__SOAL LATIHAN__:
1. Menurut bacaan Sabtu Prapaskah Pekan III ini, siapa saja dua orang yang pergi ke Bait Allah untuk berdoa?
2. Ulangi kata demi kata bagian bacaan Sabtu Prapaskah Pekan III mulai dari "6:4 Apakah yang" sampai "pagi-pagi benar.".

Sabtu
Prapaskah Pekan III (U)
Hos.
6:1-6
Mzm.
51:3-4,18-19,20-21
Luk.
18:9-14
Hos.
6:1-6
6:1 "Mari, kita akan
berbalik kepada TUHAN, sebab Dialah yang telah menerkam dan yang akan
menyembuhkan kita, yang telah memukul dan yang akan membalut kita.
6:2 Ia akan menghidupkan kita
sesudah dua hari, pada hari yang ketiga Ia akan membangkitkan kita, dan kita
akan hidup di hadapan-Nya.
6:3 Marilah kita mengenal dan
berusaha sungguh-sungguh mengenal TUHAN; Ia pasti muncul seperti fajar, Ia akan
datang kepada kita seperti hujan, seperti hujan pada akhir musim yang mengairi
bumi."
6:4 Apakah yang akan
Kulakukan kepadamu, hai Efraim? Apakah yang akan Kulakukan kepadamu, hai
Yehuda? Kasih setiamu seperti kabut pagi, dan seperti embun yang hilang
pagi-pagi benar.
6:5 Sebab itu Aku telah
meremukkan mereka dengan perantaraan nabi-nabi, Aku telah membunuh mereka
dengan perkataan mulut-Ku, dan hukum-Ku keluar seperti terang.
6:6 Sebab Aku menyukai kasih
setia, dan bukan korban sembelihan, dan menyukai pengenalan akan Allah, lebih
dari pada korban-korban bakaran.
Luk.
18:9-14
18:9 Dan kepada beberapa
orang yang menganggap dirinya benar dan memandang rendah semua orang lain,
Yesus mengatakan perumpamaan ini:
18:10 "Ada dua orang
pergi ke Bait Allah untuk berdoa; yang seorang adalah Farisi dan yang lain
pemungut cukai.
18:11 Orang Farisi itu
berdiri dan berdoa dalam hatinya begini: Ya Allah, aku mengucap syukur
kepada-Mu, karena aku tidak sama seperti semua orang lain, bukan perampok,
bukan orang lalim, bukan pezinah dan bukan juga seperti pemungut cukai ini;
18:12 aku berpuasa dua kali
seminggu, aku memberikan sepersepuluh dari segala penghasilanku.
18:13 Tetapi pemungut cukai
itu berdiri jauh-jauh, bahkan ia tidak berani menengadah ke langit, melainkan
ia memukul diri dan berkata: Ya Allah, kasihanilah aku orang berdosa ini.
18:14 Aku berkata kepadamu:
Orang ini pulang ke rumahnya sebagai orang yang dibenarkan Allah dan orang lain
itu tidak. Sebab barangsiapa meninggikan diri, ia akan direndahkan dan
barangsiapa merendahkan diri, ia akan ditinggikan.
Isa
Rumangsa atau Rumangsa Isa?
Saudara terkasih, hari ini kita bersama Bunda
Gereja bersama-sama merenungkan bagaimana sikap kita di dalam hidup beriman
ataupun hidup bersama sebagai saudara. Tuhan memberikan dua contoh pribadi yang
bertolak belakang sebagai teladan. Satu adalah Farisi, ini bukan berbicara
pribadi atau kelompok dalam konteks saat ini. Yang membanggakan diri. Pada bagian
lain ada pemungut cukai yang merasa sangat rendah dan berdosa.

__BAHAN YANG DIBERIKAN__:
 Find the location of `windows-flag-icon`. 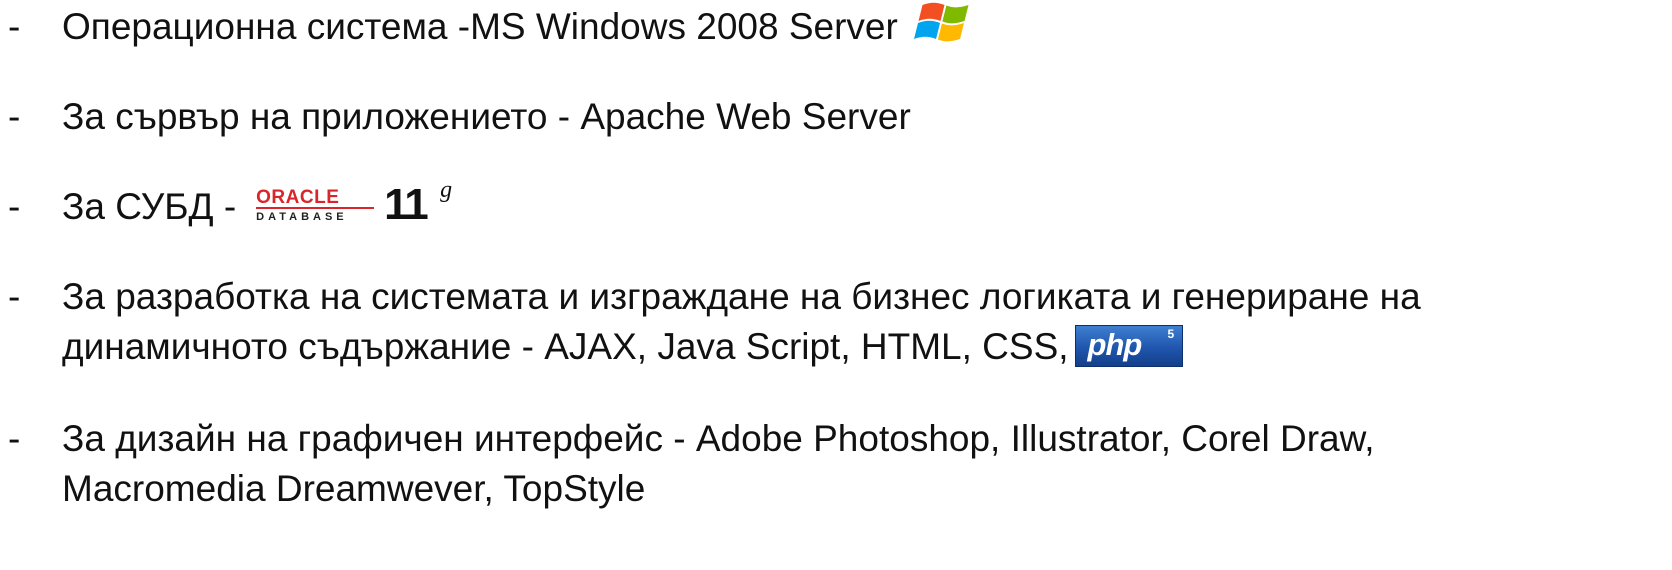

__JAWABAN TIAP SOAL__:
1. Seorang Farisi dan seorang pemungut cukai.

2.
6:4 Apakah yang akan
Kulakukan kepadamu, hai Efraim? Apakah yang akan Kulakukan kepadamu, hai
Yehuda? Kasih setiamu seperti kabut pagi, dan seperti embun yang hilang
pagi-pagi benar.